Quoted passage:
"The teachers run around the school."
Translation:Ritheann na múinteoirí timpeall na scoile.
Okay, this sentence is hilarious. Just saying. I can just imagine a Buntus Cainte style cartoon for this question!
The teachers (I imagine winded nuns, rulers in hand) are probably trying to catch Seán, who’s smoking Pádraig’s pipe.
Why is it: "Tá an scoil os comhair na bialainne", but "Ritheann na múinteoirí timpeall na scoile?"
Timpeall is a preposition that puts the following noun into the genitive. (There are a few of these prepositions - cois, chun, trasna). The genitive form of an scoil is na scoile (scoil is a feminine noun, so it uses na in the genitive, even in the singular).
Aside from the small number of single word prepositions that take the genitive, where you have prepositional phrases made up of two words, they usually do this too, so you'll see other examples like os comhair na scoile, ar nós na gaoithe, ar feadh seachtaine, ar fúd na tíre, ar chúl an tí, in aice na Gaillimhe, i ndiaidh na huibhe, i lár na cathrach, i rith an lae, le linn na hoíche, os cionn an tí. (In each of these examples, I have used singular nouns, which for the feminine nouns become na).

Entries shown:
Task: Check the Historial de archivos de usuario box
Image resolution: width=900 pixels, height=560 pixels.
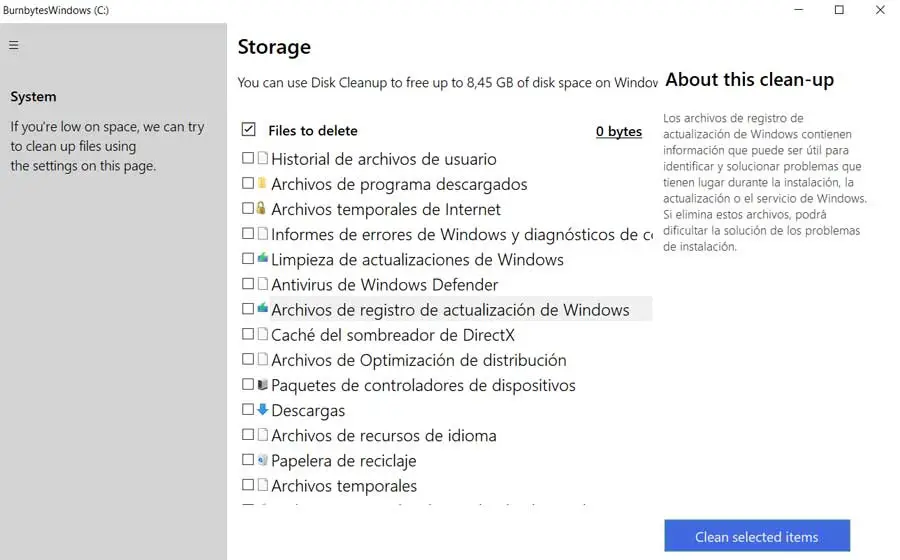Action: (248, 158)
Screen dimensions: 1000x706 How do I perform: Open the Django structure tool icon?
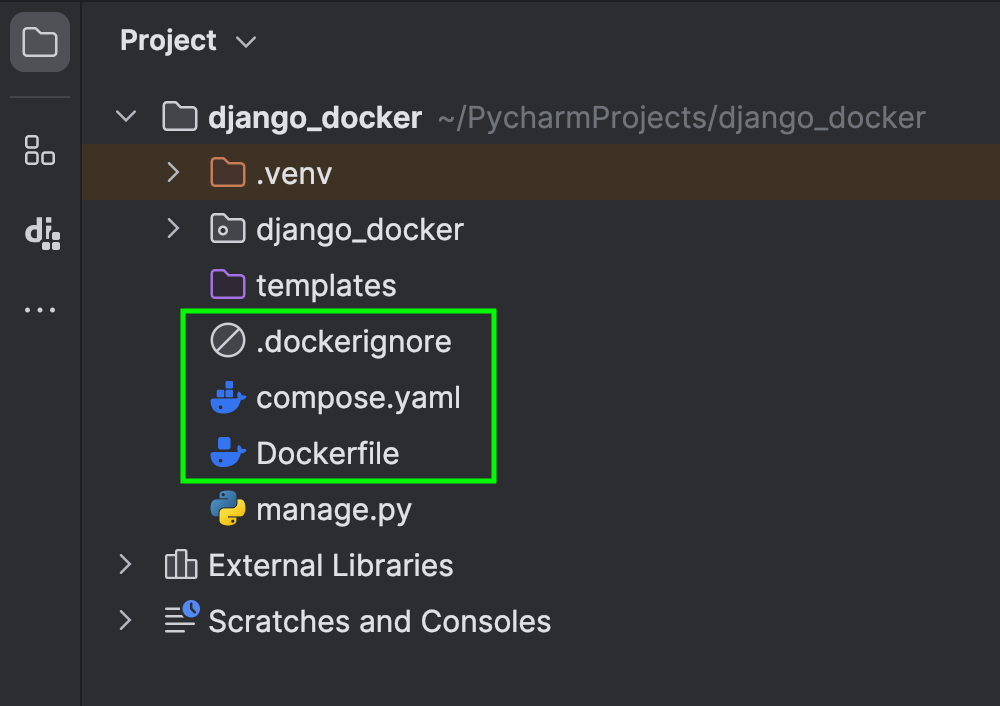click(x=42, y=234)
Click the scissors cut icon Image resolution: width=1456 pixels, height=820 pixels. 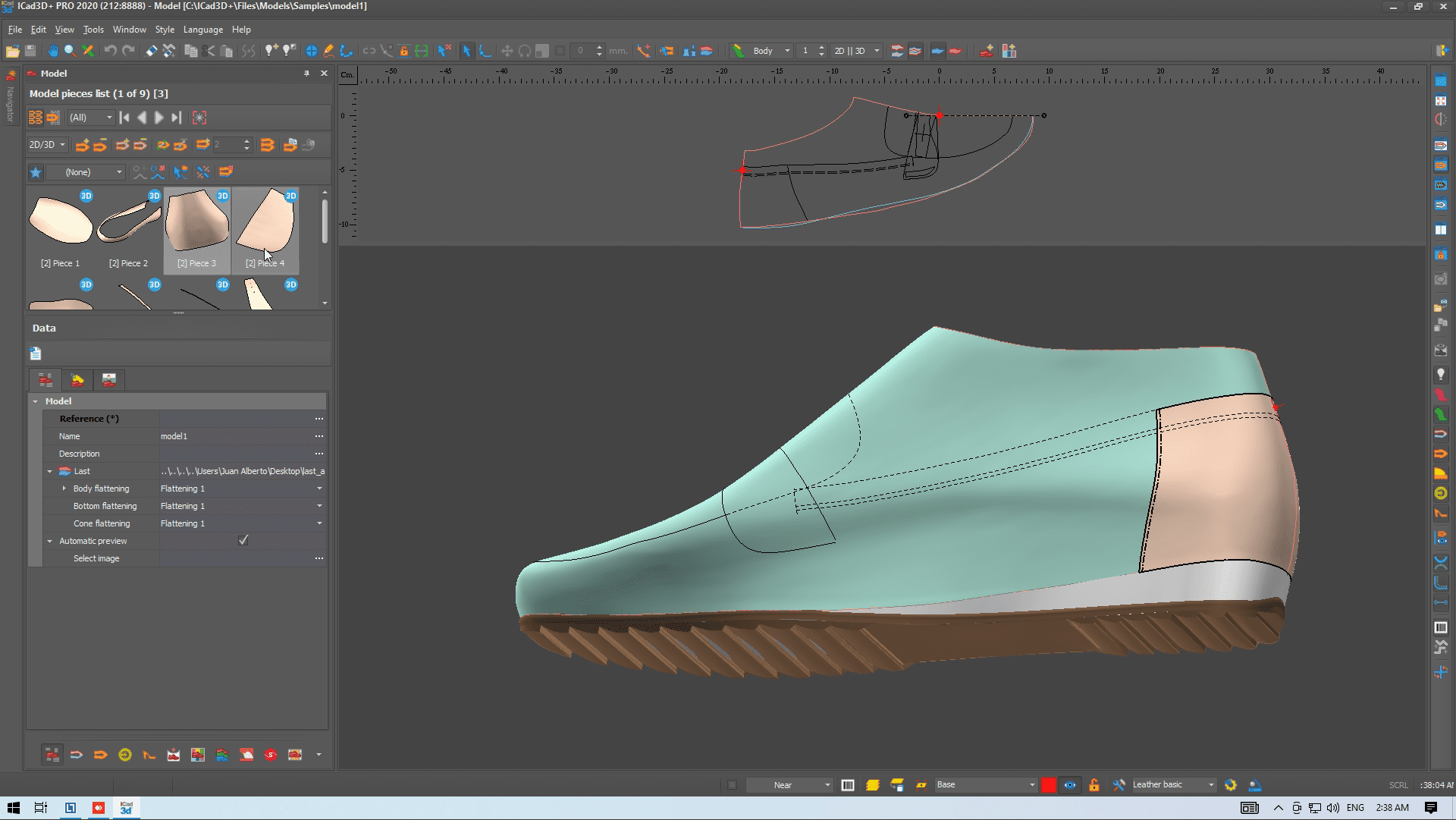pyautogui.click(x=209, y=51)

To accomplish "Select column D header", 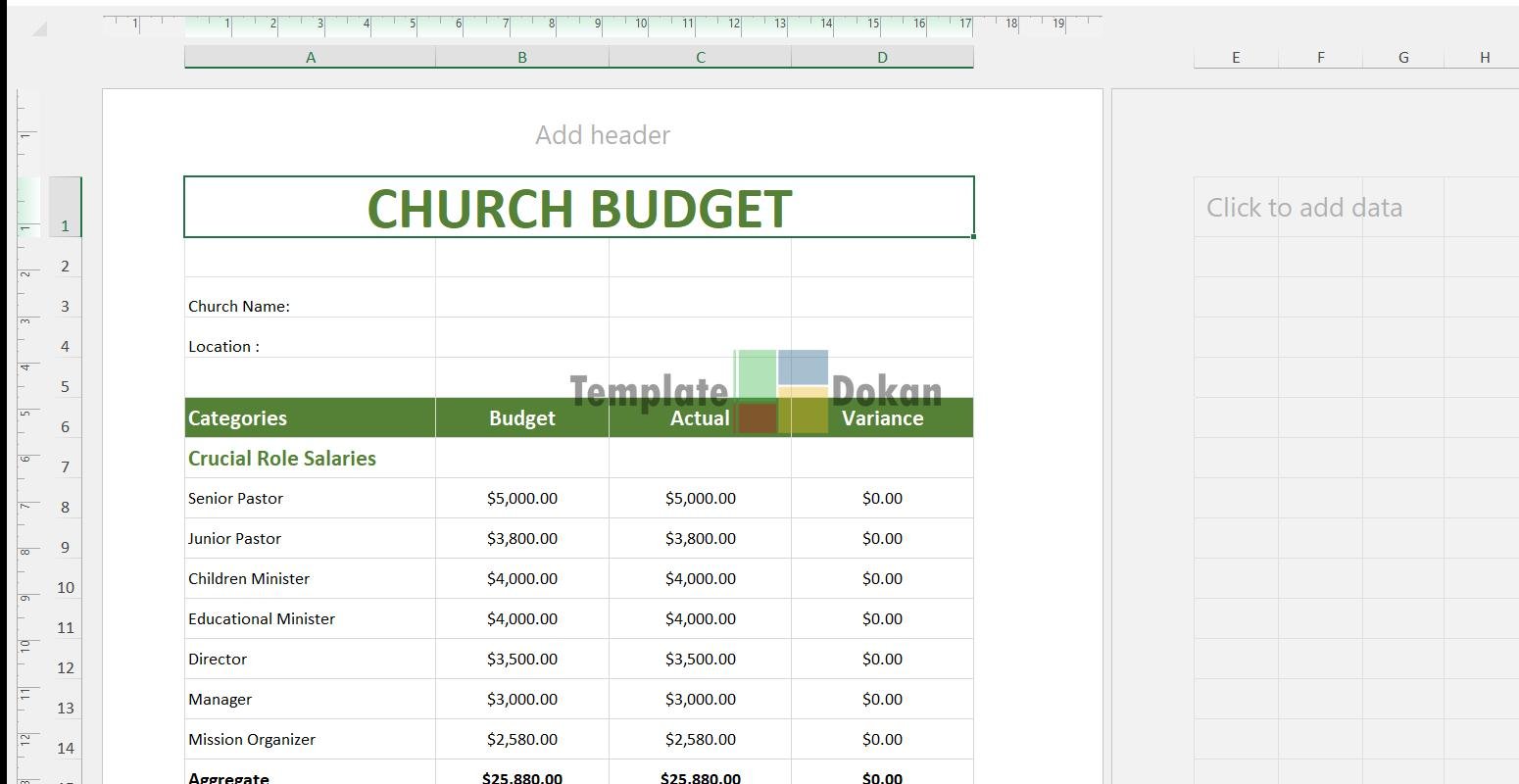I will coord(882,58).
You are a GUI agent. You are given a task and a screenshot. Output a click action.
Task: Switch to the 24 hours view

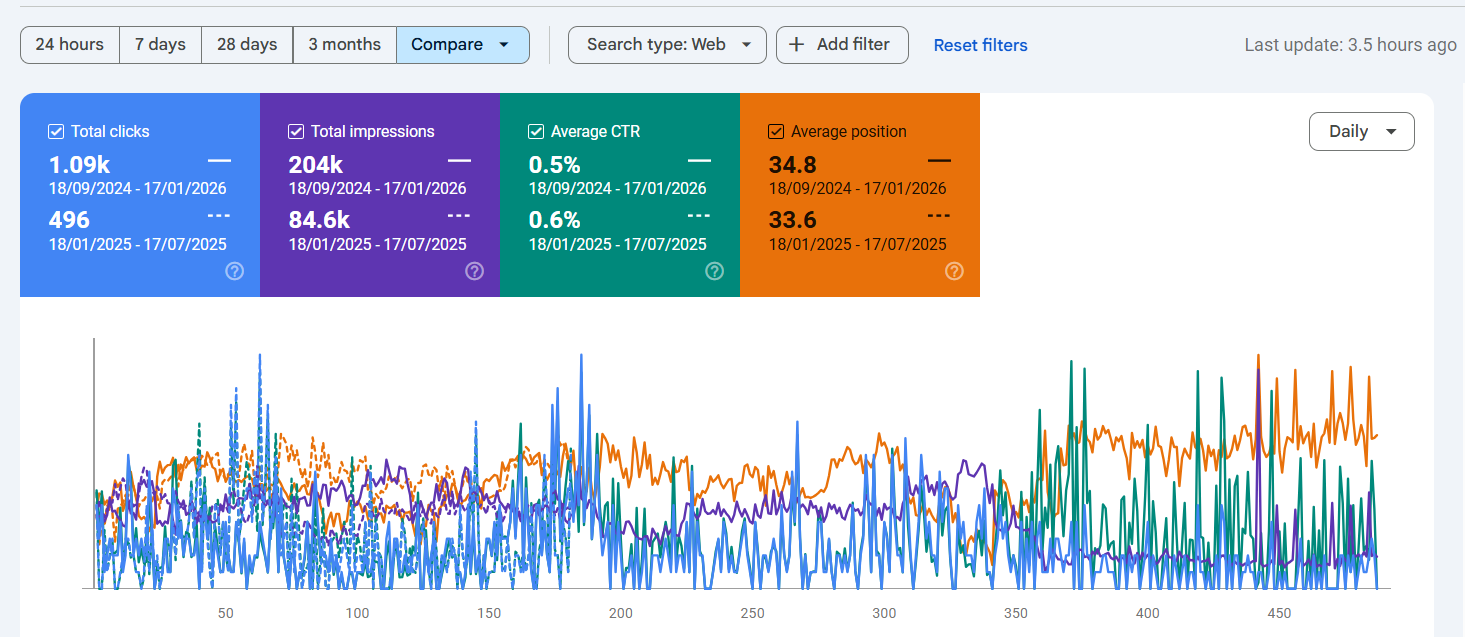69,44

Task requirements:
Reproduce, word for word, the full discussion of the Irish sentence about teachers running around the school, which appears above the lines.

Solution to this exercise:
"The teachers run around the school."
Translation:Ritheann na múinteoirí timpeall na scoile.
Okay, this sentence is hilarious. Just saying. I can just imagine a Buntus Cainte style cartoon for this question!
The teachers (I imagine winded nuns, rulers in hand) are probably trying to catch Seán, who’s smoking Pádraig’s pipe.
Why is it: "Tá an scoil os comhair na bialainne", but "Ritheann na múinteoirí timpeall na scoile?"
Timpeall is a preposition that puts the following noun into the genitive. (There are a few of these prepositions - cois, chun, trasna). The genitive form of an scoil is na scoile (scoil is a feminine noun, so it uses na in the genitive, even in the singular).
Aside from the small number of single word prepositions that take the genitive, where you have prepositional phrases made up of two words, they usually do this too, so you'll see other examples like os comhair na scoile, ar nós na gaoithe, ar feadh seachtaine, ar fúd na tíre, ar chúl an tí, in aice na Gaillimhe, i ndiaidh na huibhe, i lár na cathrach, i rith an lae, le linn na hoíche, os cionn an tí. (In each of these examples, I have used singular nouns, which for the feminine nouns become na).